How do you handle failure?
Honestly, I’m not the greatest at it. I tend to default to self-criticism right away, berating myself for not living up to my own expectations. In my mind, failure seems like evidence that I’m “not good enough”, that there’s something inherently wrong with me.
I know this isn’t a healthy attitude to have about failure, but up to this point I haven’t been able to figure out how to change. How do I show compassion toward myself without excusing my poor decisions? How do I hold myself accountable without becoming too rigid in my expectations?
I spent several weeks turning it over in my mind. The solution seemed like something that should be obvious—yet there was something elusive about it, something I couldn’t quite put my finger on. It was as though all the pieces of the puzzle were hovering right in front of me but I couldn’t get them to stand still long enough to figure out how to put them together.
And then, I stumbled upon a quote that made it all start to pull together:
Failure after long perseverance is much grander than never to have a striving good enough to be called a failure.George Eliot, Middlemarch
The idea here is intriguing: to fail after trying your hardest is much better and more important than never to try in the first place. As I pondered this quote and the ideas it sparked in my mind, I came to three realizations about failure, three things I have to take to heart if I am to pursue a healthier way of thinking about myself:
1. Failure is proof that you’re trying.
Imagine you’re shooting an arrow. You eye the target; you line up the arrow; you pull back the string; and, finally, you let go. The arrow soars through the air—but as you watch, it falls to the ground, several yards short of the target.
Did you fail to hit the target? Yes. But you certainly got the arrow farther than if you had never bothered to fire it in the first place.
Here’s the thing: if you don’t have any goals, you can’t fail.
The Oxford English Dictionary defines failure as “the fact of failing to effect one’s purpose.” Without a purpose, there would be nothing to strive for—and, by consequence, nothing to fail to achieve.
If you had no vision for the direction you wanted your life to take, no expectations at all, you would be completely complacent with your life as it is right now. You wouldn’t be able to fail—but neither would you be able to grow. The fact that you fail is proof that you’re actively trying to make progress in your life—and that’s encouraging.

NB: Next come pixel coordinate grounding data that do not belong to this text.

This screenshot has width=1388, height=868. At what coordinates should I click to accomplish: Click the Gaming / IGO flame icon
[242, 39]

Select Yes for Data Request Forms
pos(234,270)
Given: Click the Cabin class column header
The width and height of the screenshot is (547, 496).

2. Failure exists only in our perception.
Let’s say my goal is to wake up at 5 am every day. Day after day, I fail to meet my goal—instead of jumping out of bed when my alarm rings, I doze until 6:30. I feel I have failed to meet my goal, and I perceive waking up at 6:30 as “failure.”
Now let’s imagine my friend’s goal is to wake up at 7 am every day. To her, my waking up at 6:30 seems like a great success! I’m up early enough to get myself ready for the day without having to rush out the door; in her eyes, that’s a success.

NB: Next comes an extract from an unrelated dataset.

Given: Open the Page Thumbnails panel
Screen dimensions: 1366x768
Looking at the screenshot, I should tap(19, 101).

That’s the thing about failure: it’s completely subjective. There is no wake-up time that classifies the person who gets up that time as having “failed”—whether or not waking up at a given time is a failure depends entirely on our perception of our actions.
This is wonderful news, and here’s why: because “failure” is based entirely on my perception, it cannot define my character. Waking up at 6:30 makes me neither lazy nor diligent: it is not in any way a reflection of who I am.

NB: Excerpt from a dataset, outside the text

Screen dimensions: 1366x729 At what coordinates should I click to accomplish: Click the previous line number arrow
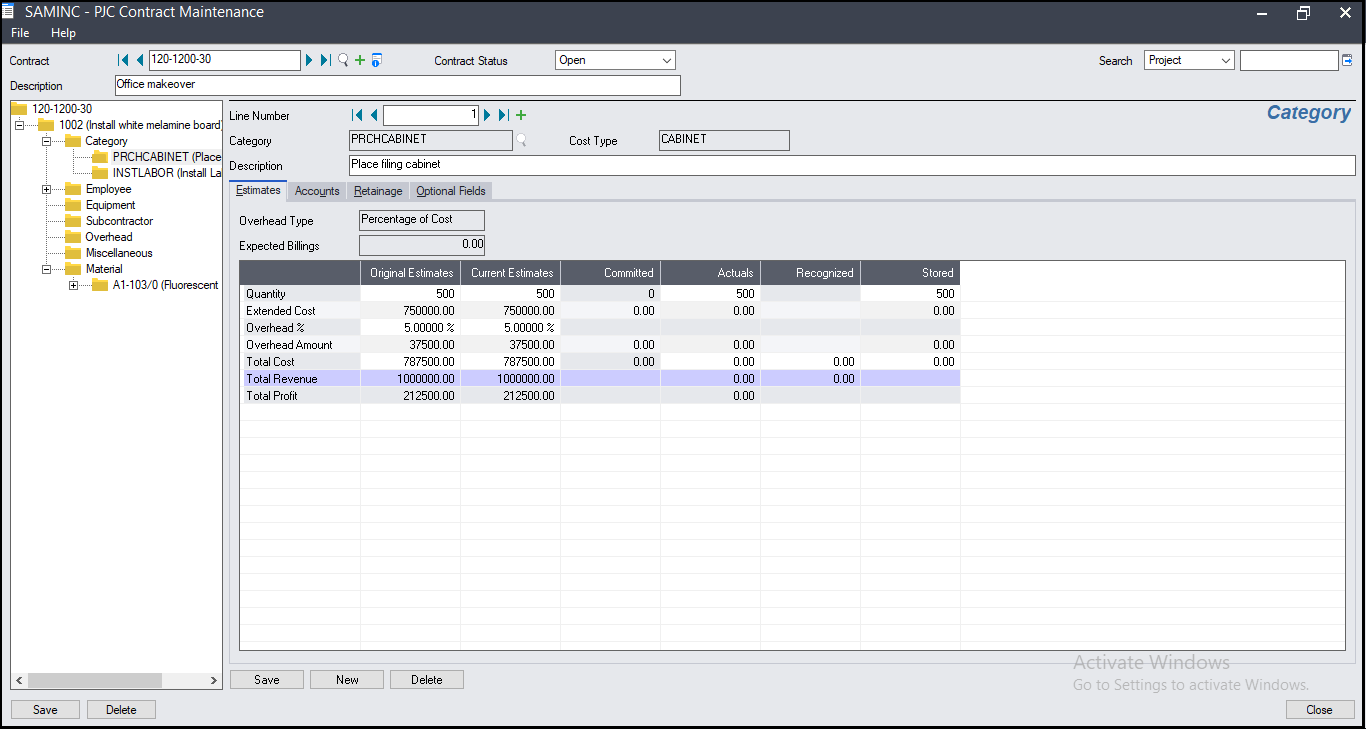[x=373, y=115]
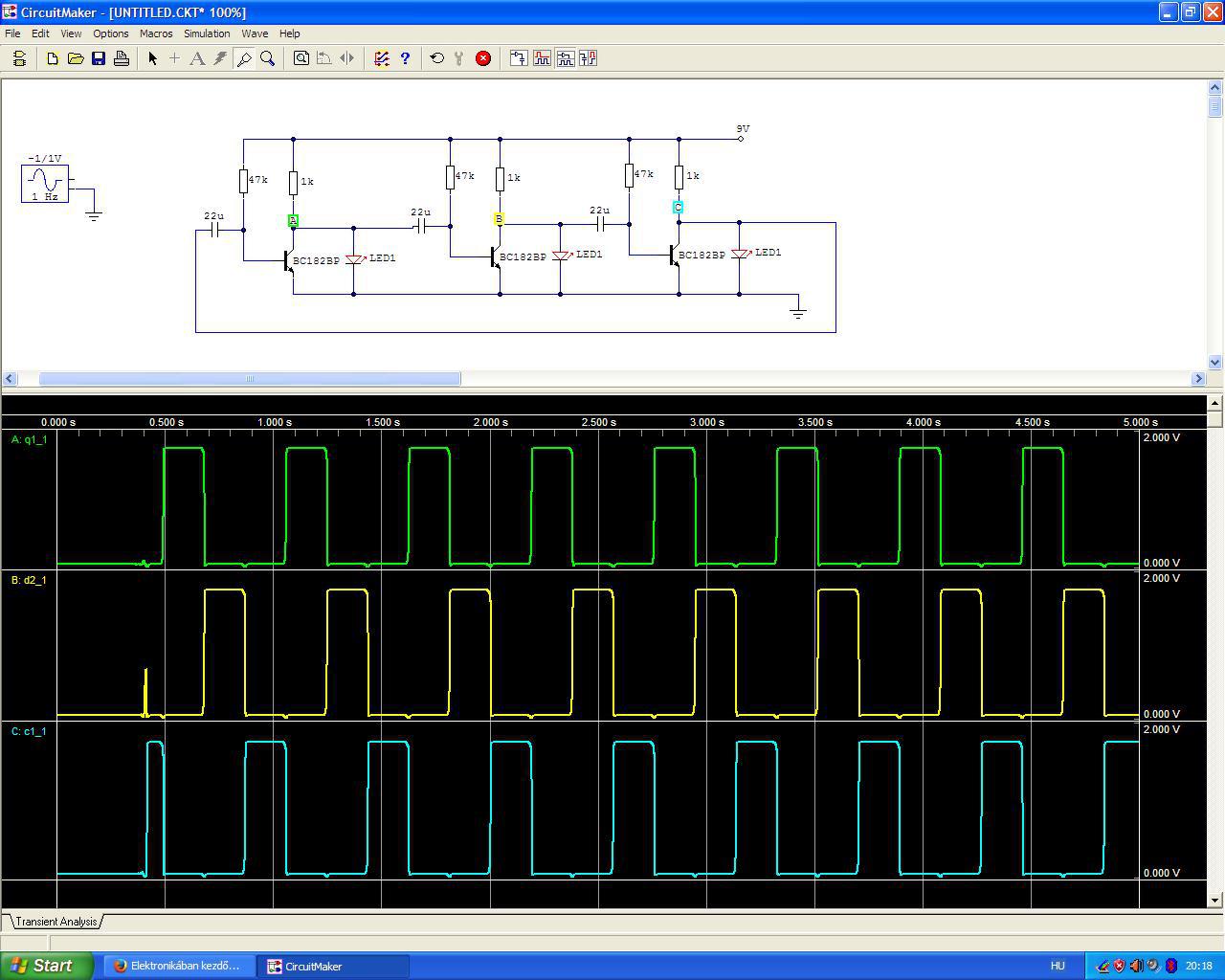Click the blue question mark help icon
This screenshot has width=1225, height=980.
tap(405, 58)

3. The perception of failure shows that I care.
So, let’s say I failed to get up at 5 am like I’d intended. I’m getting up at 6:30 and, in my mind, I’ve failed. Even though I know it’s only a “failure” because I perceive it to be so, it still doesn’t feel great. What’s the point of perceiving a failure if the entire concept of failing is subjective anyway?
Here’s the thing I’m just now starting to grasp: the fact that I perceive my actions as “falling short” of my goal, and the fact that it bothers me, is evidence that I care.
Failed at getting up “on time”? I care about using my time well, even the first few hours of the day.
Failed to avoid sugar to the extent I wanted to? I care about taking care of my body and feeding it what it needs.
Failed to text my friend on her birthday? I care about relationships, and people are a high priority for me.
Instead of beating myself up because I feel like I’ve failed, what if I focus instead on what those feelings reveal about me? In a world that sometimes seems to overflow with apathy, I care about my life, about other people, about striving to do better and be better. There’s no way that’s not a good thing.
Success is not final, failure is not fatal: it is the courage to continue that counts.Winston Churchill
Do we still need to adjust our expectations for ourselves? Maybe. (In my case, almost definitely). It’s true that we fail less when we set the bar a little lower, and while that concept rankles me, when our expectations for ourselves are unrealistic, we’re wise to let some of that pressure go.
But even when I lower the bar—when I let go of the goals that don’t really need to be priorities right now—there will always be times when I don’t quite live up to the standard I set for myself. There are always times we fall a little short.
And when those times come, instead of beating myself up for not succeeding, I’d like my “failure” to remind me of these three things:
- I’m trying.
- This experience does not define me.
- I care—and that’s what really matters.